*Reading text*
══════════════════════════════
Reputation: 2077
I would like to filter all rows between 2 patterns which follow a numerical order. For e.g. how could I filter all rows > 1st.7.1.* & < 1st.13.1.*
Here is how the dataframe looks like
Upvotes: 0
Views: 116
Reputation: 79271
We could remove the constant 1st.
and use the numbers. Here I changed the range to show the effect on the the provided data.
library(dplyr)
library(stringr)
df %>%
filter(between(as.numeric(stringr::str_remove(ball, "1st.")), 0.1, 1.1))
ball team batsman bowler nonStriker byes legbyes noballs
1 1st.0.1 New Zealand MJ Guptill Shaheen Shah Afridi DJ Mitchell 0 0 0
2 1st.0.2 New Zealand MJ Guptill Shaheen Shah Afridi DJ Mitchell 0 0 0
3 1st.0.3 New Zealand MJ Guptill Shaheen Shah Afridi DJ Mitchell 0 0 0
4 1st.0.4 New Zealand MJ Guptill Shaheen Shah Afridi DJ Mitchell 0 0 0
5 1st.0.5 New Zealand MJ Guptill Shaheen Shah Afridi DJ Mitchell 0 0 0
6 1st.0.6 New Zealand MJ Guptill Shaheen Shah Afridi DJ Mitchell 0 0 0
7 1st.1.1 New Zealand DJ Mitchell Imad Wasim MJ Guptill 0 0 0
structure(list(ball = c("1st.0.1", "1st.0.2", "1st.0.3", "1st.0.4",
"1st.0.5", "1st.0.6", "1st.1.1", "1st.1.2", "1st.1.3", "1st.1.4",
"1st.1.5", "1st.1.6", "1st.2.1", "1st.2.2"), team = c("New Zealand",
"New Zealand", "New Zealand", "New Zealand", "New Zealand", "New Zealand",
"New Zealand", "New Zealand", "New Zealand", "New Zealand", "New Zealand",
"New Zealand", "New Zealand", "New Zealand"), batsman = c("MJ Guptill",
"MJ Guptill", "MJ Guptill", "MJ Guptill", "MJ Guptill", "MJ Guptill",
"DJ Mitchell", "DJ Mitchell", "MJ Guptill", "MJ Guptill", "DJ Mitchell",
"MJ Guptill", "DJ Mitchell", "DJ Mitchell"), bowler = c("Shaheen Shah Afridi",
"Shaheen Shah Afridi", "Shaheen Shah Afridi", "Shaheen Shah Afridi",
"Shaheen Shah Afridi", "Shaheen Shah Afridi", "Imad Wasim", "Imad Wasim",
"Imad Wasim", "Imad Wasim", "Imad Wasim", "Imad Wasim", "Shaheen Shah Afridi",
"Shaheen Shah Afrid"), nonStriker = c("DJ Mitchell", "DJ Mitchell",
"DJ Mitchell", "DJ Mitchell", "DJ Mitchell", "DJ Mitchell", "MJ Guptill",
"MJ Guptill", "DJ Mitchell", "DJ Mitchell", "MJ Guptill", "DJ Mitchell",
"MJ Guptill", "MJ Guptill"), byes = c(0L, 0L, 0L, 0L, 0L, 0L,
0L, 0L, 0L, 0L, 0L, 0L, 0L, 0L), legbyes = c(0L, 0L, 0L, 0L,
0L, 0L, 0L, 0L, 0L, 0L, 0L, 0L, 0L, 0L), noballs = c(0L, 0L,
0L, 0L, 0L, 0L, 0L, 0L, 0L, 0L, 0L, 0L, 0L, 0L)), class = "data.frame", row.names = c(NA,
-14L))
══════════════════════════════
*List of tasks*
1. In the R forum thread, which constant does the answer suggest removing so the numbers can be used?
2. Pull out every line of the rows that contains the string "info".
The rows below have no connection to the R forum thread.

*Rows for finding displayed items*
══════════════════════════════
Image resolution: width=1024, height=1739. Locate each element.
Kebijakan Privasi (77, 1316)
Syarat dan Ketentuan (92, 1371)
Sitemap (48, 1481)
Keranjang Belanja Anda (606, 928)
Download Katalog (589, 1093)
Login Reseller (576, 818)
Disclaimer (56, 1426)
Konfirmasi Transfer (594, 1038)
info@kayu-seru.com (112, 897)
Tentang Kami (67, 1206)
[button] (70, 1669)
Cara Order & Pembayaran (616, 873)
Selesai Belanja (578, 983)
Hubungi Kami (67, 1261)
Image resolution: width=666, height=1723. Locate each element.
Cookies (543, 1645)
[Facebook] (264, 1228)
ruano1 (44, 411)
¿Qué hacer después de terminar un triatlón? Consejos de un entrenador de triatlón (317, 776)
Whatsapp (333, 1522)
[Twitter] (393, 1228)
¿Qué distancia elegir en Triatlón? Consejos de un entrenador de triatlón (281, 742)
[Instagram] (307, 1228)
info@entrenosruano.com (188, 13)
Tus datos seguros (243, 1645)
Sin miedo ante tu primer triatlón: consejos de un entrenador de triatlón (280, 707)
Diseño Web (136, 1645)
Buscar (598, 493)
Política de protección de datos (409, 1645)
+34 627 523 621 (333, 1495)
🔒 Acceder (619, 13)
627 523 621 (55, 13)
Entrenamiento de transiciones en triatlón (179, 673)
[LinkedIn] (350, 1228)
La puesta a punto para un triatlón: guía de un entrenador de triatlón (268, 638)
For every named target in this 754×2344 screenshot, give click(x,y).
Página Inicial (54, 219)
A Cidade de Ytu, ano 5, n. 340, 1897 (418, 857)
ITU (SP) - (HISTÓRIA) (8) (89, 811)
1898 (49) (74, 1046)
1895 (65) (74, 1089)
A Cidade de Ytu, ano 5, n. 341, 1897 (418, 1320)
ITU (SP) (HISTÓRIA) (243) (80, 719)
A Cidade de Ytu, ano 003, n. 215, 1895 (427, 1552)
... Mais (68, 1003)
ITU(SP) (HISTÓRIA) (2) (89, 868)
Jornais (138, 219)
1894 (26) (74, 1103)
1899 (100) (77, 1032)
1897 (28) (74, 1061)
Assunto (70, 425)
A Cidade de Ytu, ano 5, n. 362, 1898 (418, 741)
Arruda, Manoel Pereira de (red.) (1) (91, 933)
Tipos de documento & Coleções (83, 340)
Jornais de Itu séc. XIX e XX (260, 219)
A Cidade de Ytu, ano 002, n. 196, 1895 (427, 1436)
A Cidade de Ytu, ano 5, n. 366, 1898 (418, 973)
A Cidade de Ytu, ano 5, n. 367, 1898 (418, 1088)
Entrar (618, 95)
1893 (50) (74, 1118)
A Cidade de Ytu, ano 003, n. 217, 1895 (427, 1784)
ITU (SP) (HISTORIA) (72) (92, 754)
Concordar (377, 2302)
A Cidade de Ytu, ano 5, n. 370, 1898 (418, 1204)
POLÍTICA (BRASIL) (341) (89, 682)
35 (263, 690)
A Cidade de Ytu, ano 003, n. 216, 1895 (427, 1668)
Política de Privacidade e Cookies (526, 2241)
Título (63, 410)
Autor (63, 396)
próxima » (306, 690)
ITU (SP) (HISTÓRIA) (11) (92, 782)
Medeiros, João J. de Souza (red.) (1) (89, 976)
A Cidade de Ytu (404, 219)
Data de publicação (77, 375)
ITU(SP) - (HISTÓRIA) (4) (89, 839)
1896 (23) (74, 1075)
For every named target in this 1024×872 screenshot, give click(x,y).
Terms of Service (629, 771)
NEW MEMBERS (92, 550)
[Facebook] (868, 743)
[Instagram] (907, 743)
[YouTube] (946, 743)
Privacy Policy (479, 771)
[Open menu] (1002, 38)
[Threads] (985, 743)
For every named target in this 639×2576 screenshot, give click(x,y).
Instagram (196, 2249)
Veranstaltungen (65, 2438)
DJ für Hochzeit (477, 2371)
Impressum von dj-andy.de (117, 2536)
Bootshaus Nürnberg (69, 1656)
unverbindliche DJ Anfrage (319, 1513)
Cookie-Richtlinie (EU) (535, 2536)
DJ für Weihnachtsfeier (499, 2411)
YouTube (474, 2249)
══════════════════════════════
*Results of the exercise*
1. "1st."

2.
info@kayu-seru.com (112, 897)
info@entrenosruano.com (188, 13)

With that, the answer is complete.